→ Saved entries
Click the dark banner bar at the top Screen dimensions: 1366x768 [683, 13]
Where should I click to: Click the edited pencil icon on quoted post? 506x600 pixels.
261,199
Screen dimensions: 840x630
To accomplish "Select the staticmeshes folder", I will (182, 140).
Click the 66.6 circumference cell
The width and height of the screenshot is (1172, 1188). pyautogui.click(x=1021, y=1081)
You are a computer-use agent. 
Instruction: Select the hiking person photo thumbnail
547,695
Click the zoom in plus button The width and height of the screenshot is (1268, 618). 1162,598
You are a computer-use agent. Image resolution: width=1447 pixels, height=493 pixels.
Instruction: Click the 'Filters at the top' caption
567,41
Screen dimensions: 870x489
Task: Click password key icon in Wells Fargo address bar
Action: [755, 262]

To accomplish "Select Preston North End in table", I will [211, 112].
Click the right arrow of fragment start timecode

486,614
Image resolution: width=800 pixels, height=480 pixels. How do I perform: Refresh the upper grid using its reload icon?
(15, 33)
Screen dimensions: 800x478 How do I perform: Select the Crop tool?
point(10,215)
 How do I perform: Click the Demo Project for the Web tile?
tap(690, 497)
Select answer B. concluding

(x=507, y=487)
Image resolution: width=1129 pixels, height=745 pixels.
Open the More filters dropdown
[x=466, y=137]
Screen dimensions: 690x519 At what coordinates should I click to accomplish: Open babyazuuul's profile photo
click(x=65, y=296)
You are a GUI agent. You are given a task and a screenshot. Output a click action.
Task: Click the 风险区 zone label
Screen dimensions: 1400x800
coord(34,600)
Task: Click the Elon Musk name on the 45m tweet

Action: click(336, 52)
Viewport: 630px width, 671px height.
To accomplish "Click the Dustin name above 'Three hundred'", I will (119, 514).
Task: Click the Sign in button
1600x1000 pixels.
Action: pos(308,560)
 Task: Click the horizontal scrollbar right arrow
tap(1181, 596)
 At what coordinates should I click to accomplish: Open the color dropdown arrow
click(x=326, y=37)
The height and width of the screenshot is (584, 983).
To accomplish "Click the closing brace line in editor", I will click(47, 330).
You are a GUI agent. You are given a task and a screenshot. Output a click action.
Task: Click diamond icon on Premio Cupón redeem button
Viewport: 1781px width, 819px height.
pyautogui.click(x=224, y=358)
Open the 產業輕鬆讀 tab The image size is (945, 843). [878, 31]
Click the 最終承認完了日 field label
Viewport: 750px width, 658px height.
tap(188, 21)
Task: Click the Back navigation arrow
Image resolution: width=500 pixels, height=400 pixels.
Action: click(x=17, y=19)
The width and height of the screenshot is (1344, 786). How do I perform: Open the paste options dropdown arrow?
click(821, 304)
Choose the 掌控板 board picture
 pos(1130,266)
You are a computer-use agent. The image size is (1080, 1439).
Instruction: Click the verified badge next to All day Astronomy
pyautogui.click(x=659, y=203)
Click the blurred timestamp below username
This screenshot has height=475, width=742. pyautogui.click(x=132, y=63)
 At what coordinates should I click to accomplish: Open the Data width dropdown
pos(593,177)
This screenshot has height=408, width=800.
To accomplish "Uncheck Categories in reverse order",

→ Your goal
Only the data above, repeated exactly, should make up the reply.

→ Solution below
Click the dark banner bar at the top Screen dimensions: 1366x768 [683, 13]
Where should I click to: Click the edited pencil icon on quoted post? 506x600 pixels.
261,199
Screen dimensions: 840x630
To accomplish "Select the staticmeshes folder", I will (182, 140).
Click the 66.6 circumference cell
The width and height of the screenshot is (1172, 1188). pyautogui.click(x=1021, y=1081)
You are a computer-use agent. 
Instruction: Select the hiking person photo thumbnail
547,695
Click the zoom in plus button The width and height of the screenshot is (1268, 618). 1162,598
You are a computer-use agent. Image resolution: width=1447 pixels, height=493 pixels.
Instruction: Click the 'Filters at the top' caption
567,41
Screen dimensions: 870x489
Task: Click password key icon in Wells Fargo address bar
Action: [755, 262]

To accomplish "Select Preston North End in table", I will [211, 112].
Click the right arrow of fragment start timecode

486,614
Image resolution: width=800 pixels, height=480 pixels. How do I perform: Refresh the upper grid using its reload icon?
(15, 33)
Screen dimensions: 800x478 How do I perform: Select the Crop tool?
point(10,215)
 How do I perform: Click the Demo Project for the Web tile?
tap(690, 497)
Select answer B. concluding

(x=507, y=487)
Image resolution: width=1129 pixels, height=745 pixels.
Open the More filters dropdown
[x=466, y=137]
Screen dimensions: 690x519 At what coordinates should I click to accomplish: Open babyazuuul's profile photo
click(x=65, y=296)
You are a GUI agent. You are given a task and a screenshot. Output a click action.
Task: Click the 风险区 zone label
Screen dimensions: 1400x800
coord(34,600)
Task: Click the Elon Musk name on the 45m tweet

Action: click(336, 52)
Viewport: 630px width, 671px height.
To accomplish "Click the Dustin name above 'Three hundred'", I will (119, 514).
Task: Click the Sign in button
1600x1000 pixels.
Action: pos(308,560)
 Task: Click the horizontal scrollbar right arrow
tap(1181, 596)
 At what coordinates should I click to accomplish: Open the color dropdown arrow
click(x=326, y=37)
The height and width of the screenshot is (584, 983).
To accomplish "Click the closing brace line in editor", I will click(47, 330).
You are a GUI agent. You are given a task and a screenshot. Output a click action.
Task: Click diamond icon on Premio Cupón redeem button
Viewport: 1781px width, 819px height.
pyautogui.click(x=224, y=358)
Open the 產業輕鬆讀 tab The image size is (945, 843). [878, 31]
Click the 最終承認完了日 field label
Viewport: 750px width, 658px height.
tap(188, 21)
Task: Click the Back navigation arrow
Image resolution: width=500 pixels, height=400 pixels.
Action: click(x=17, y=19)
The width and height of the screenshot is (1344, 786). How do I perform: Open the paste options dropdown arrow?
click(821, 304)
Choose the 掌控板 board picture
 pos(1130,266)
You are a computer-use agent. The image size is (1080, 1439).
Instruction: Click the verified badge next to All day Astronomy
pyautogui.click(x=659, y=203)
Click the blurred timestamp below username
This screenshot has height=475, width=742. pyautogui.click(x=132, y=63)
 At what coordinates should I click to accomplish: Open the Data width dropdown
pos(593,177)
This screenshot has height=408, width=800.
To accomplish "Uncheck Categories in reverse order",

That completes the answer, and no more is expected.